After concluding that the private interest factors weighed heavily in favor of dismissal, the Court turned to the public interest factors. Although the Court placed no weight on the relative congestion of the relevant Illinois and Mississippi court systems, the Court found that other factors weighed heavily towards dismissal. For example, the case had already imposed significant burdens on the Illinois judiciary despite the state having virtually no connection to the dispute. The Court flatly rejected the plaintiff’s contention that the defendant’s doing business in Illinois alone, without more, was sufficient to give Illinois an interest in the litigation. Because both the private and public factors weighed heavily in favor of dismissal, the Court held that the action should be dismissed.

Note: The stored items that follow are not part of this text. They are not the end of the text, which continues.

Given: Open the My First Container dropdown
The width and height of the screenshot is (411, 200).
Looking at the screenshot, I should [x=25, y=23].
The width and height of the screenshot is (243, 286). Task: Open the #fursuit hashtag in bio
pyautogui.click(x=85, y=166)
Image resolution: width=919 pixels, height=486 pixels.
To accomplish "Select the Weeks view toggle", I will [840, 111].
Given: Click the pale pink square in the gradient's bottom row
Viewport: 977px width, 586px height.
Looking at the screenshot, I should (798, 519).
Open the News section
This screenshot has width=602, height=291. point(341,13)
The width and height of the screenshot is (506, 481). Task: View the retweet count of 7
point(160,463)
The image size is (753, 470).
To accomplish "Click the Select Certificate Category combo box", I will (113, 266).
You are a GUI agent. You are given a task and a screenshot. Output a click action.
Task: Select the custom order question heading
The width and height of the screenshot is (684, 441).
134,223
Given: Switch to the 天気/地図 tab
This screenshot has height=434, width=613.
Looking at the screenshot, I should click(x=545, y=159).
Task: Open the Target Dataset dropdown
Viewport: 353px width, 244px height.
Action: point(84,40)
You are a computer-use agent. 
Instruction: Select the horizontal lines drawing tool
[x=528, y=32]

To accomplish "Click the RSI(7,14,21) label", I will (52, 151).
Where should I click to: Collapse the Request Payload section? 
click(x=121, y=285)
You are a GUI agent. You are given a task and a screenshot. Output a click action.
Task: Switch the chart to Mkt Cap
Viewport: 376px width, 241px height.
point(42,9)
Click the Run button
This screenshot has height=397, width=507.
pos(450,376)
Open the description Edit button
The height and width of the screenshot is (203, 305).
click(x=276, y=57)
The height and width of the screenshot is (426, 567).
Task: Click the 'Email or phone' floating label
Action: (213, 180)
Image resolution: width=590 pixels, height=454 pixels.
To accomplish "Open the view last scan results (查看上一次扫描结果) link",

Chief Justice Thomas L. Kilbride dissented.  According to the Chief Justice, since defendant’s offices were more or less equidistant from Mississippi and Illinois, the convenience of the parties didn’t weigh towards dismissal. Many potential witnesses lived in Mississippi, but it was unclear how many would actually testify, the Chief Justice wrote. The plaintiff’s expert witness lived in Chicago, and key defense witnesses were once again equidistant from the two competing forums. Like the Appellate Court, the Chief Justice concluded that it would be more convenient to present documents currently located in Illinois at trial in Illinois that transporting them to Mississippi. The Chief Justice dismissed the significance of a jury view of the premises, writing that it seemed quite unlikely that any premises would still be in the same condition as when the plaintiff worked in them. As for the public interest factors, the Chief Justice wrote that the controversy was not particularly localized, and that Illinois had a sufficient interest in toxic exposures in transportation to justify trial in Illinois. The Chief Justice concluded that the factors were "fairly evenly balanced," so dismissal was not appropriate.